If you are giving in too much, you can create a severe SA in that little dog. You want to encourage him to be more independent. I have a miniature pinscher named Roo. He was so clingy to me, but I worked with him through his issue. I would crate and kept him tethered to other people in my family. 

Now he is not so clingy as he used to be when he was younger.


----------



## KintaroLove (May 21, 2008)

I have the same problem as well right now. 

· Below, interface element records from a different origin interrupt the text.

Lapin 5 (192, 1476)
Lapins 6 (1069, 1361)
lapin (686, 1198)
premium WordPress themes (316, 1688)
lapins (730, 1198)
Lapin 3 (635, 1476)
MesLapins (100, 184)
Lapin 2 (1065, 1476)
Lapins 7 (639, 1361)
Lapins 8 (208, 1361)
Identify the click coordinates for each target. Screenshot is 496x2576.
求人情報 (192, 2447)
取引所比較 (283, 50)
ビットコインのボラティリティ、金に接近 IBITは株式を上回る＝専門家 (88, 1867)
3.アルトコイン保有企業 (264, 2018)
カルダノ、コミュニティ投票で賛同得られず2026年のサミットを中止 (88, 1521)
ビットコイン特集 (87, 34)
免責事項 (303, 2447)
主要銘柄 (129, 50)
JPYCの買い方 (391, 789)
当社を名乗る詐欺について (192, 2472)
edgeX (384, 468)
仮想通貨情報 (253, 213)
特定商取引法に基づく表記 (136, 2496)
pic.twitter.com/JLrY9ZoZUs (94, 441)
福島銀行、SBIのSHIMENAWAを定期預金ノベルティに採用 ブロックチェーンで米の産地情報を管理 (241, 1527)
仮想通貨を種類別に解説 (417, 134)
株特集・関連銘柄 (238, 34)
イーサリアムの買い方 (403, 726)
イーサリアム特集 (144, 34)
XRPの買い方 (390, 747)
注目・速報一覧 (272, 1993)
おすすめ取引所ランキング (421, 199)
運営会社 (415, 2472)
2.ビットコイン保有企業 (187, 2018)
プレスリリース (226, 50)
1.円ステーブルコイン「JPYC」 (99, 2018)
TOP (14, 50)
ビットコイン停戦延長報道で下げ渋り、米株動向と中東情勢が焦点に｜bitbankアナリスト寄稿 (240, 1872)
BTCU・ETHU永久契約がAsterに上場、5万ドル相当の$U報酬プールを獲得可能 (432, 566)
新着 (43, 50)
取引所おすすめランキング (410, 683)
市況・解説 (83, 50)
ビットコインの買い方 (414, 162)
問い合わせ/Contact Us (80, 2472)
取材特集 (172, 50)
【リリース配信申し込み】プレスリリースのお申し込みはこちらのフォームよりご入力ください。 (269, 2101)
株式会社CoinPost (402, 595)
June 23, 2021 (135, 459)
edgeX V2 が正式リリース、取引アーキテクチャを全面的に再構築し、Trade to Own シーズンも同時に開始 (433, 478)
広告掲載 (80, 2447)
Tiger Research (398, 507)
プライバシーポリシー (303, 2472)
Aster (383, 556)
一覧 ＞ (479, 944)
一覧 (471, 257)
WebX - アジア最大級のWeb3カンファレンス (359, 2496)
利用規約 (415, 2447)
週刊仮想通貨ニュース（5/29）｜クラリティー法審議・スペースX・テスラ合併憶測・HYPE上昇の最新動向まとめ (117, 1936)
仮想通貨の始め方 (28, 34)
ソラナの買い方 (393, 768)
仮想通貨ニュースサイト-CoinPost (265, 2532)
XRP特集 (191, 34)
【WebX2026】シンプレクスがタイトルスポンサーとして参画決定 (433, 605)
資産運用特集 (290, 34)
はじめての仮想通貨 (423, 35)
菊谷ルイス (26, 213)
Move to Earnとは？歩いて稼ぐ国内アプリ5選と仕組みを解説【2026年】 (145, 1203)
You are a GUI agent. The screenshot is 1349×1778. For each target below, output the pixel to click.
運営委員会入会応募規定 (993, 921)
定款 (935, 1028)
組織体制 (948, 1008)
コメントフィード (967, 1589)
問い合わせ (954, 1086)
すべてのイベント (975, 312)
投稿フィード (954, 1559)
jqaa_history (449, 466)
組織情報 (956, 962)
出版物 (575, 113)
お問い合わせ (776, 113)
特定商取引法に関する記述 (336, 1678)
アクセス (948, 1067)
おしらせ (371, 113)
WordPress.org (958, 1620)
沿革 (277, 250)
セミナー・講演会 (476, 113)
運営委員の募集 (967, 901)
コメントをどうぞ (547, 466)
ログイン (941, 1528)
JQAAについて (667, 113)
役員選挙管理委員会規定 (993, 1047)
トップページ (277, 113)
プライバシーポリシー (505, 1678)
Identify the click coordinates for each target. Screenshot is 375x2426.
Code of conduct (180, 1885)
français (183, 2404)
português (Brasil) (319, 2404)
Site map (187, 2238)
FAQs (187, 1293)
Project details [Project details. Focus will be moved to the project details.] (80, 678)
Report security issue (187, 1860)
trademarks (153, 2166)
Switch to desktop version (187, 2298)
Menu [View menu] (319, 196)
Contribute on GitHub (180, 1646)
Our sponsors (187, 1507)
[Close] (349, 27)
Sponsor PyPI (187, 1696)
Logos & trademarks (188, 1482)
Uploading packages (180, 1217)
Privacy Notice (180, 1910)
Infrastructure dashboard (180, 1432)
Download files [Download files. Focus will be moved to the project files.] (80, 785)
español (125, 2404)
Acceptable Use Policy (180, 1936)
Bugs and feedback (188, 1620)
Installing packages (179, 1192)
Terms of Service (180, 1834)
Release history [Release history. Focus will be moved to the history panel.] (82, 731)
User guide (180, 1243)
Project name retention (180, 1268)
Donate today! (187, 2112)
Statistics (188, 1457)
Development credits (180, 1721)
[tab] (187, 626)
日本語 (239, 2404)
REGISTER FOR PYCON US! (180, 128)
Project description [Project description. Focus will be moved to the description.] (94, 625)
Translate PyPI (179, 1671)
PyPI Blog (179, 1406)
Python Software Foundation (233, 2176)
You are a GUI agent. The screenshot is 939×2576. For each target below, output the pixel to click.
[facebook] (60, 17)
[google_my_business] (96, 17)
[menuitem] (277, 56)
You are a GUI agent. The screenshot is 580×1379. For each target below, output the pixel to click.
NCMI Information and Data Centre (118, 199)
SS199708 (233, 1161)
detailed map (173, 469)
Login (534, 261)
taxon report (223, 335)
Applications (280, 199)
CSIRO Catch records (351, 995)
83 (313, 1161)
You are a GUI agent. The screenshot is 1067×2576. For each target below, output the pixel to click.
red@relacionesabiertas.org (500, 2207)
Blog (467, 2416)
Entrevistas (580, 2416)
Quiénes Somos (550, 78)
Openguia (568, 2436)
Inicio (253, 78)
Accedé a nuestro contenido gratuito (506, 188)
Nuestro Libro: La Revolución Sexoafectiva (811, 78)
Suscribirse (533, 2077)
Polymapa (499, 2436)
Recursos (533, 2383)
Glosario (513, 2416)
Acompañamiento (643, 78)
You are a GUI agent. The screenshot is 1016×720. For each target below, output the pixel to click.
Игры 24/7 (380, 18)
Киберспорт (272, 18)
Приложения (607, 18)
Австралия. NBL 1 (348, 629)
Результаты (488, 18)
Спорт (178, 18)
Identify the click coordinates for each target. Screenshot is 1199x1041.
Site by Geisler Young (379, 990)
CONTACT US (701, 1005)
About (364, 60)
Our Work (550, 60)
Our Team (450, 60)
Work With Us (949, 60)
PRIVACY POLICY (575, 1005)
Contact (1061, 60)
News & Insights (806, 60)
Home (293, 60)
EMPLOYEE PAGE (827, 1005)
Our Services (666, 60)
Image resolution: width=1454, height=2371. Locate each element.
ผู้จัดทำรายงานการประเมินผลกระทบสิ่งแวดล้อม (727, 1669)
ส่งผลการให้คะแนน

Can someone go into detail on how to correct this?


----------



## TooneyDogs (Aug 6, 2007)

There is a huge difference between puppy attachment and that same behavior in an older dog. For puppies, this attachment is a hardwired survival instinct...separation/isolation from the pack can be a death sentence in the wild. That's why basic training is so easy at this stage. 
In older dogs, you'll often hear comments like, "they're stubborn or hardheaded" while puppies are willing and eager sponges. 
As puppies grow older and gain more maturity, they learn that being alone is OK....their world gets bigger, they develop other interests and grow in confidence.
It really comes down to teaching the crucial life skills...how to overcome/deal with fearful things...new sights and strange sounds..grow in confidence. This is the heart of puppy socialization programs.


----------



## KintaroLove (May 21, 2008)

my pup is about 8 months old. is that too old?

so for him to grow more confident do i let him run around the house, take him to more walks, introduce him to the dog park or crate him more often?... the avg time i crate is sleep time at night and at the most once a day for 2-3 hours

sorry to steal your thread w. my questions driz


----------